Exercise prompt: Across the entries that follow, tally every line holding the word "chart" and reply with the count alone.

══════════

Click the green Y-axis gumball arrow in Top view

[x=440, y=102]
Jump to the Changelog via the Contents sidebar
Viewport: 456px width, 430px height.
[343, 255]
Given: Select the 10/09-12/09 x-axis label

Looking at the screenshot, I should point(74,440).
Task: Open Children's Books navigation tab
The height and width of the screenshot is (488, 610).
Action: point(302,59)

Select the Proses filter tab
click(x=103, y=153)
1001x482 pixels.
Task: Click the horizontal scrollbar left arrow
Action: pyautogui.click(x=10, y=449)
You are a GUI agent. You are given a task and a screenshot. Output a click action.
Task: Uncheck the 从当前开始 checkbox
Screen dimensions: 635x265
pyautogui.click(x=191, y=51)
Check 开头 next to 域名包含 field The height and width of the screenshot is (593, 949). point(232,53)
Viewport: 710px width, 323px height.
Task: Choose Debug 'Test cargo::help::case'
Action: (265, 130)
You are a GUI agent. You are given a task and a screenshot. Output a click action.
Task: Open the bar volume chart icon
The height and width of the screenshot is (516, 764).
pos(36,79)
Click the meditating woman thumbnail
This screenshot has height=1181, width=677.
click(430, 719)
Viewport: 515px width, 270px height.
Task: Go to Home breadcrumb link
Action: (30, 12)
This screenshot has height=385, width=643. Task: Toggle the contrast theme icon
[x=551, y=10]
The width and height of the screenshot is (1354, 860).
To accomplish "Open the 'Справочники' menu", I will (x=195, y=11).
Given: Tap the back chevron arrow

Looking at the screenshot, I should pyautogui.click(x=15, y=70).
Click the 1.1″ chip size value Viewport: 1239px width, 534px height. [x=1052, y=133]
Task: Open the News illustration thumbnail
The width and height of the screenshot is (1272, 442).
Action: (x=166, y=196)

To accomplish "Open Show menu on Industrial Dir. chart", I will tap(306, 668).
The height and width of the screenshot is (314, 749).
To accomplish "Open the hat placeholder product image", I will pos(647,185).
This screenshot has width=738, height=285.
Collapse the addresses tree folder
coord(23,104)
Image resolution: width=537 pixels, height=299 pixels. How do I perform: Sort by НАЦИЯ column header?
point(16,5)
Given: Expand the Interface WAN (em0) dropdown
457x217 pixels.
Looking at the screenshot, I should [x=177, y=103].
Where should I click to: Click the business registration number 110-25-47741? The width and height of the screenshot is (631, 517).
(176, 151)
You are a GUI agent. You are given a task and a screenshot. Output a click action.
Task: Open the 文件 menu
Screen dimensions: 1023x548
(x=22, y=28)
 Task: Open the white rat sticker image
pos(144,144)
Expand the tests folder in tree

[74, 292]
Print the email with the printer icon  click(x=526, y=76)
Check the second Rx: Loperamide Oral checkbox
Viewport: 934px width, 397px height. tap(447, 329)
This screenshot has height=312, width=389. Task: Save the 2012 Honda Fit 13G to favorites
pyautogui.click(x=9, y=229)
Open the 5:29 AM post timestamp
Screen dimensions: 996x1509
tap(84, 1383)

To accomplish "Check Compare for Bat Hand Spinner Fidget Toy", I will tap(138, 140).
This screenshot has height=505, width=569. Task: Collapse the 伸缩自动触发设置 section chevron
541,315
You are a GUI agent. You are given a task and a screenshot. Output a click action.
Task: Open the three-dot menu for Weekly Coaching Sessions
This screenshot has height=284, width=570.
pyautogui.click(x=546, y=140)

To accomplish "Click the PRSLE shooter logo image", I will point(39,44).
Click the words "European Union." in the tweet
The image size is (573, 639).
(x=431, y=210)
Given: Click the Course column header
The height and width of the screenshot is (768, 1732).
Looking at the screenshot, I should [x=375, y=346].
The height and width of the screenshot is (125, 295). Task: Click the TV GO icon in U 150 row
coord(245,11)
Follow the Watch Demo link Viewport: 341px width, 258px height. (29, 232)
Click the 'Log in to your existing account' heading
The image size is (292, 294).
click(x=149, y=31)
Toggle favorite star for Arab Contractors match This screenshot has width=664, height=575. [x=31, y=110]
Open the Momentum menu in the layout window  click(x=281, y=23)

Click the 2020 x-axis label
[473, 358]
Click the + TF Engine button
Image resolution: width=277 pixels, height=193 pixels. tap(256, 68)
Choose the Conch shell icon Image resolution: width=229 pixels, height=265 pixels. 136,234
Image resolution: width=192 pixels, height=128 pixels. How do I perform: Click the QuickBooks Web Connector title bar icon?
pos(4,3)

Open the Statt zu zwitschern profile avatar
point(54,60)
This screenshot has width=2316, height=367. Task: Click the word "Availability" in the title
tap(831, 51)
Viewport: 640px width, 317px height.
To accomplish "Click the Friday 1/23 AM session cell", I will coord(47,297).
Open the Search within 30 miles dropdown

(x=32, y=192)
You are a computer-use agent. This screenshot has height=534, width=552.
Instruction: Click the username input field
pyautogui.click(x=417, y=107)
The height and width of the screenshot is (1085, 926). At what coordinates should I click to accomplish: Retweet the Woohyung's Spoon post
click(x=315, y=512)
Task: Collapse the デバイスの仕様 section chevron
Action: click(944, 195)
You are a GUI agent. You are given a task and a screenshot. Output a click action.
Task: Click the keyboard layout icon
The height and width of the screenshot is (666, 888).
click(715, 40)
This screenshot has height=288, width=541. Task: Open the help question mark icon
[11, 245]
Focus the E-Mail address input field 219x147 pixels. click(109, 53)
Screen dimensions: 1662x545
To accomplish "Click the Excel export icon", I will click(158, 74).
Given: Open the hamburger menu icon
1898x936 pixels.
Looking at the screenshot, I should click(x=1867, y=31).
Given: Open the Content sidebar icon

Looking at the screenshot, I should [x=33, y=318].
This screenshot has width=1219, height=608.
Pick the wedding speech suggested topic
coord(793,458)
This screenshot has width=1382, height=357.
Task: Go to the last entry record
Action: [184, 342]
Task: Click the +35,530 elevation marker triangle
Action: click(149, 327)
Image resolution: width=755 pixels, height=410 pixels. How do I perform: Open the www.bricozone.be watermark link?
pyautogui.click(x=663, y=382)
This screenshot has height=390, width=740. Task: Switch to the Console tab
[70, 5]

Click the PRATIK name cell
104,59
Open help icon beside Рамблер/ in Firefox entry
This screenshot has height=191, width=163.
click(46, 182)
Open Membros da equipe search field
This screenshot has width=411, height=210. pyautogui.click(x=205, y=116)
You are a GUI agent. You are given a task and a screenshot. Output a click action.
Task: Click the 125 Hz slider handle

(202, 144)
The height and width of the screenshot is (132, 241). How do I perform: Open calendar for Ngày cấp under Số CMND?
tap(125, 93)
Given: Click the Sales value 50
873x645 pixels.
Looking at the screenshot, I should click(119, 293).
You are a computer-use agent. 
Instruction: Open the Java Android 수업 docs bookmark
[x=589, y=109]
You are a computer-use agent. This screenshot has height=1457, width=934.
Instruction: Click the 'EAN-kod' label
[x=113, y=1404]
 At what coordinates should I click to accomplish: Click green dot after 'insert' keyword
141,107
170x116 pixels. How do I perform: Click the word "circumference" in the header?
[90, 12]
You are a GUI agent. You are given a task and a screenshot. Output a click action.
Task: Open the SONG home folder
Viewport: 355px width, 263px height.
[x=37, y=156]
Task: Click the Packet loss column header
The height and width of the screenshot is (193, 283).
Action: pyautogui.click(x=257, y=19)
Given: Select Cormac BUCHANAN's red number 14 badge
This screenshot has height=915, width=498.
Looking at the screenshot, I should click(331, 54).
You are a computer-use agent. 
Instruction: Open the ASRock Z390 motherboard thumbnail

══════════

Task result: 2